The first Jews settled in the village at the end of the 18th century and the Jewish community began to develop in the second half of the 19th century. In 1828, the Jewish population was 104 and by 1930 the population increased to 732. In 1840, the organized Jewish community was established as well as the Chevra Kadisha (burial society), the women’s society, and the synagogue.

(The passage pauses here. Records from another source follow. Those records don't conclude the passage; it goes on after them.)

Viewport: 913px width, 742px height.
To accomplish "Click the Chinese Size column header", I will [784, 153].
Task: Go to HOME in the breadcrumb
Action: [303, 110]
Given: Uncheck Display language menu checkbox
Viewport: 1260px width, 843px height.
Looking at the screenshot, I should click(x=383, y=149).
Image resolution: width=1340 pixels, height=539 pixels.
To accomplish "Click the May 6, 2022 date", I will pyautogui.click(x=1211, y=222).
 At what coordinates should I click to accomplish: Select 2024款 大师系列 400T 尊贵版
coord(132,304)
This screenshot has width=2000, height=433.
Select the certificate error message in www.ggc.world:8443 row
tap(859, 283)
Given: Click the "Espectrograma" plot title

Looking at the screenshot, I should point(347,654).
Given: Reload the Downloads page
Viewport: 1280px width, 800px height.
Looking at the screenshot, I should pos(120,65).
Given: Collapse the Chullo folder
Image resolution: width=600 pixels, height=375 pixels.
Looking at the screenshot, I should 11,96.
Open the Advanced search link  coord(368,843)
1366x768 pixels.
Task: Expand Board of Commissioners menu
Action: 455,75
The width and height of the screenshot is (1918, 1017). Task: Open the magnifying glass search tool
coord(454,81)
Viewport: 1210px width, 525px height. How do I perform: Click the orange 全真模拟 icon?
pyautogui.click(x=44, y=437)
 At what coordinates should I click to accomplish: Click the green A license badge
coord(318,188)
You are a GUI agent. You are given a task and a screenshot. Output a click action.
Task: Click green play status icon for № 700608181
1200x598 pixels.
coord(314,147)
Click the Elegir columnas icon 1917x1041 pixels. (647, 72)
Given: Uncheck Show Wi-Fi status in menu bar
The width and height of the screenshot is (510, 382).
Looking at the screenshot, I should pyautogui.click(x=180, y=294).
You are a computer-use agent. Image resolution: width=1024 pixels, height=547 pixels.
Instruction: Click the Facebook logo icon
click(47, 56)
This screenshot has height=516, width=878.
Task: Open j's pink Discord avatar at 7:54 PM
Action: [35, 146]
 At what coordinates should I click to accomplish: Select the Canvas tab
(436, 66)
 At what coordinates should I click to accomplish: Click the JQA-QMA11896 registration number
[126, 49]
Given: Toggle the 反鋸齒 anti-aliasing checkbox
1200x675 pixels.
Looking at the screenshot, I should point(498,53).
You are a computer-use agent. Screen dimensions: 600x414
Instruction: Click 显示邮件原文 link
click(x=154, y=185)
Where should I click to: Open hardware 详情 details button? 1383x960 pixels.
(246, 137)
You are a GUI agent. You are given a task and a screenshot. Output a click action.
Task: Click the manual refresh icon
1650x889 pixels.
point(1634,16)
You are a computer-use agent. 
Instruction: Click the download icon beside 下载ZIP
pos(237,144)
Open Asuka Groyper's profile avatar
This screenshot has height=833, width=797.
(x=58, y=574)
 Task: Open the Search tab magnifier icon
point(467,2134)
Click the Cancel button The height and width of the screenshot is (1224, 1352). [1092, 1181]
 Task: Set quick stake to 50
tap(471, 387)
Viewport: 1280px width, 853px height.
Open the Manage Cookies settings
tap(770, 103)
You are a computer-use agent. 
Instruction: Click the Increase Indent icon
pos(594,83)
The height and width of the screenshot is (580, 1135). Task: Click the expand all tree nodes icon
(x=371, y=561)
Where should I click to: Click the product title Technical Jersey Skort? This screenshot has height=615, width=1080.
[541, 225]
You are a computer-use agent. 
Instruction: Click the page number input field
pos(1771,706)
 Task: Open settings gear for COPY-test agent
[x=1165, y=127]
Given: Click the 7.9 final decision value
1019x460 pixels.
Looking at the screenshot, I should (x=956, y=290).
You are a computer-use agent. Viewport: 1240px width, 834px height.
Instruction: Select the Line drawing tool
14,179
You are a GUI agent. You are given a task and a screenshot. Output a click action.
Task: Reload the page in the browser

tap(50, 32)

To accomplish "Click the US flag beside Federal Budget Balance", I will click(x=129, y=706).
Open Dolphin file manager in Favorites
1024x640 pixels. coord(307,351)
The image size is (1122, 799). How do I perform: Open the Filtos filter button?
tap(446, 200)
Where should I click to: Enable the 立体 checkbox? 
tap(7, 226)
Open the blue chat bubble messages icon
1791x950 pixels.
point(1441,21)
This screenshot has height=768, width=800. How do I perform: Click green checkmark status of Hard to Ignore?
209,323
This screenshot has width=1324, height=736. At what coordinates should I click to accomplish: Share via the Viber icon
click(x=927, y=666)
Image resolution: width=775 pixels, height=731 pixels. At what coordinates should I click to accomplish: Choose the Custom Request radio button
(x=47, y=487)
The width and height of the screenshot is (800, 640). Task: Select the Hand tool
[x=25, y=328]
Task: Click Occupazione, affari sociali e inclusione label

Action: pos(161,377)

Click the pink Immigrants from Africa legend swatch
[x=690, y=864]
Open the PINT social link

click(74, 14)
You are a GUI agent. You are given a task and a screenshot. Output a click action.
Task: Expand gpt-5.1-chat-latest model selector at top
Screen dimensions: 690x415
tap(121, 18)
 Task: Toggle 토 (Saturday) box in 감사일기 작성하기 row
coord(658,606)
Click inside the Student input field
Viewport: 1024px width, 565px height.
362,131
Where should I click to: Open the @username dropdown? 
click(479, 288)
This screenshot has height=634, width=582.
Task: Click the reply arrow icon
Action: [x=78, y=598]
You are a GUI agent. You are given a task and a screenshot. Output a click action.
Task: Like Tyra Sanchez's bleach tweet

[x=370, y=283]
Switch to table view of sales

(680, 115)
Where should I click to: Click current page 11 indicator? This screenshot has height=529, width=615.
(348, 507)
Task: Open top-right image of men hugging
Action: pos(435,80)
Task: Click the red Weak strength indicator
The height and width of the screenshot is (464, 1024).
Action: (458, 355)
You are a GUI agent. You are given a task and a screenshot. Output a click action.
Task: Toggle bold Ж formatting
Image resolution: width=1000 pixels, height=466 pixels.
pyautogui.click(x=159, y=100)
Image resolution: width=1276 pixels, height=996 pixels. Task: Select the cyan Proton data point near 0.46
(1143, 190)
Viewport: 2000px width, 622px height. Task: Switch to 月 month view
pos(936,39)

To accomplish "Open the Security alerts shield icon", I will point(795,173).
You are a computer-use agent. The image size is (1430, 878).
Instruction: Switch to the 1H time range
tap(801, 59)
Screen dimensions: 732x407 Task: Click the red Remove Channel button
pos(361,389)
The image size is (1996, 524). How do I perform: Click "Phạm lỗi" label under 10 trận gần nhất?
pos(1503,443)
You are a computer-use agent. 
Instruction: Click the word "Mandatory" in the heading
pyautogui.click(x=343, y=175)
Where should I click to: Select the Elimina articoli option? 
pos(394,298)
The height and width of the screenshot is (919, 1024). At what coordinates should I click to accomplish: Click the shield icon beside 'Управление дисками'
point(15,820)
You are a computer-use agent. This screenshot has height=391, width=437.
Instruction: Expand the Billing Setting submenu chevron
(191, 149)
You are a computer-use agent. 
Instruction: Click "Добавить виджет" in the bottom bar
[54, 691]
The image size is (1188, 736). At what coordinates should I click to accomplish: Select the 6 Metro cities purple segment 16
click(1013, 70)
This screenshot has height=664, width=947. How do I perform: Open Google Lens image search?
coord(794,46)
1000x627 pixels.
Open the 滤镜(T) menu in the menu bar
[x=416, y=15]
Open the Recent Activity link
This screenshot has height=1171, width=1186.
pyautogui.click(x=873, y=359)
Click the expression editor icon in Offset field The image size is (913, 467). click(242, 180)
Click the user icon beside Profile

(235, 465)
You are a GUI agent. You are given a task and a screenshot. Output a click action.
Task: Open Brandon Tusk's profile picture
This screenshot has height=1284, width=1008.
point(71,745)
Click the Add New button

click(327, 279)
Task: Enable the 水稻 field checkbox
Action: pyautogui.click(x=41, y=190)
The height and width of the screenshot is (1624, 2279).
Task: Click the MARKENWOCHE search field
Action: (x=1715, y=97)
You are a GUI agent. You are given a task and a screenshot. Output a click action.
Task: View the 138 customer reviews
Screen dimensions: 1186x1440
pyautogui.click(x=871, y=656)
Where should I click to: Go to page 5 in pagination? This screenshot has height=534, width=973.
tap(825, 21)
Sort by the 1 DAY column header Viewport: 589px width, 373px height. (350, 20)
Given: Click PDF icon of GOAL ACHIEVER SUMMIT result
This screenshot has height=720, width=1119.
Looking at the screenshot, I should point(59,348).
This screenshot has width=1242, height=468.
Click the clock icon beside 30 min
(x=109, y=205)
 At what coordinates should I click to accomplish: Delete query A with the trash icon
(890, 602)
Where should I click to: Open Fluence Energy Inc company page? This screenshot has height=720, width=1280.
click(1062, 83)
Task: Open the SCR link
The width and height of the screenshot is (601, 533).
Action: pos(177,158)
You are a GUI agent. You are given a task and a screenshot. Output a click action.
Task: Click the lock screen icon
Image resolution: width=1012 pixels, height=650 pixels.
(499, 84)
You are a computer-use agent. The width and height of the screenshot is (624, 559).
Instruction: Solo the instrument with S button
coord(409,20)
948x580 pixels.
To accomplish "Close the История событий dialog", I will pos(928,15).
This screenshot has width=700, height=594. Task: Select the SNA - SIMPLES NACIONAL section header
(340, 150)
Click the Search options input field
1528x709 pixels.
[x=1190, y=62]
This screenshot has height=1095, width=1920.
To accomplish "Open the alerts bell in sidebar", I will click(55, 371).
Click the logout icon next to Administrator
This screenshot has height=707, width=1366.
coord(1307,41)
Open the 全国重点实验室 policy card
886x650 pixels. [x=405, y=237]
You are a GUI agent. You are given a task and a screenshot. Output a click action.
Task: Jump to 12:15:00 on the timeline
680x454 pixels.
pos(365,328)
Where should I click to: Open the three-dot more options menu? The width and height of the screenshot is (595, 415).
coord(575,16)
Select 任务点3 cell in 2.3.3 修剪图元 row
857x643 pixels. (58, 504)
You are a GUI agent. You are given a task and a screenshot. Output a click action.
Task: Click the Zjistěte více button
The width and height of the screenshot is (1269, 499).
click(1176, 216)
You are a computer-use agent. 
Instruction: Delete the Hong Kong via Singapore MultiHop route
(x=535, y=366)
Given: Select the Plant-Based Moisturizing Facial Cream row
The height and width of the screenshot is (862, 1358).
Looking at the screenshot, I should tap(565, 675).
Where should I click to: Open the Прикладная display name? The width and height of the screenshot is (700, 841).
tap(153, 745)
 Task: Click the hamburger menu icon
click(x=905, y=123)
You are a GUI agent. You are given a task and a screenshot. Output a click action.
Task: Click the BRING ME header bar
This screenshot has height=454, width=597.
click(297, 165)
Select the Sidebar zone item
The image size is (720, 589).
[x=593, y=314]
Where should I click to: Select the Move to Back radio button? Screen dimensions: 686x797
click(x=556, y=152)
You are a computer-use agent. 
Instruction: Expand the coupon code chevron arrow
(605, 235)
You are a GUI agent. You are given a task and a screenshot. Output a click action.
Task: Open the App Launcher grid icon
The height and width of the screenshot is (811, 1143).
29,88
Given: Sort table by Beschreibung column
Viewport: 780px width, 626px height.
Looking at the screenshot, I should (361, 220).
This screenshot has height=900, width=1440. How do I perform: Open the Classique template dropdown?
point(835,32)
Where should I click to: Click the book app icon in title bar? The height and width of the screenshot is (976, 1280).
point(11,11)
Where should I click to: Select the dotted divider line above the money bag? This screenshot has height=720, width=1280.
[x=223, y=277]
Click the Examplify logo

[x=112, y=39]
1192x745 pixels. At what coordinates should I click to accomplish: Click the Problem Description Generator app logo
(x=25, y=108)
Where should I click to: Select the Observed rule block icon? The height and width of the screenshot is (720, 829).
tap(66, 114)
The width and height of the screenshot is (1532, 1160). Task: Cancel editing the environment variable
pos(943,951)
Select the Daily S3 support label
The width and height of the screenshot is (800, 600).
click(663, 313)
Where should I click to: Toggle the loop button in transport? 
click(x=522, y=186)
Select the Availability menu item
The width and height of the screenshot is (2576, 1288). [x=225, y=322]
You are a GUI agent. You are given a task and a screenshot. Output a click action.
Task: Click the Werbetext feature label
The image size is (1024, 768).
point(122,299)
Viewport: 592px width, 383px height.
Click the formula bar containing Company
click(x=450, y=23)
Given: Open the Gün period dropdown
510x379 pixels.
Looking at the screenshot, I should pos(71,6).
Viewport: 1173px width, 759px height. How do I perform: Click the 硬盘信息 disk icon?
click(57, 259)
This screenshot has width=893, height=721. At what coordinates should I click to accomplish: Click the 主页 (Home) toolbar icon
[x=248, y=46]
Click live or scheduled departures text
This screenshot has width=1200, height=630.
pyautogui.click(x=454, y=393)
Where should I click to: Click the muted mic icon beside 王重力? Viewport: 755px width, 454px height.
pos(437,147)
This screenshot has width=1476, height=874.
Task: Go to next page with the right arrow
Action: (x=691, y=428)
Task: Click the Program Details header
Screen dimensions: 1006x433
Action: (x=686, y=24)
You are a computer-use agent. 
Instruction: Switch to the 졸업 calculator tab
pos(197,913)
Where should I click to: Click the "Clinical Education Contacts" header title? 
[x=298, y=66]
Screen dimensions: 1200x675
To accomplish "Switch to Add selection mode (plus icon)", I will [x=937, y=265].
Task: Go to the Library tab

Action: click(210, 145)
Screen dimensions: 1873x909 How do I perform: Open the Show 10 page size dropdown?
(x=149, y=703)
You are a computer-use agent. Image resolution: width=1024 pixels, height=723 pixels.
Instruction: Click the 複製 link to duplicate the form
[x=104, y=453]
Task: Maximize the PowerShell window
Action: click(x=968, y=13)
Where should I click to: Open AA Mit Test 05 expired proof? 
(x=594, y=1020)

The new synagogue was built in 1903, which local authorities later destroyed after the war. In 1942, most Jews in the village were sent to forced labour. In the spring of 1944, following the German occupation of Hungary and on the day after Pesach, all the Jews were forcibly gathered in the school. After a couple of days, they were sent to the Nyiregyhaza Ghetto (where all the Jews in the district were concentrated) and then to Auschwitz. 557 Jews were murdered in the Holocaust. After the war, only 50 Jews from Auschwitz and 20 from forced labour camps returned to the village. They re-established the community and renovated the synagogue. The last Jews left the city during the Hungarian Uprising in 1956.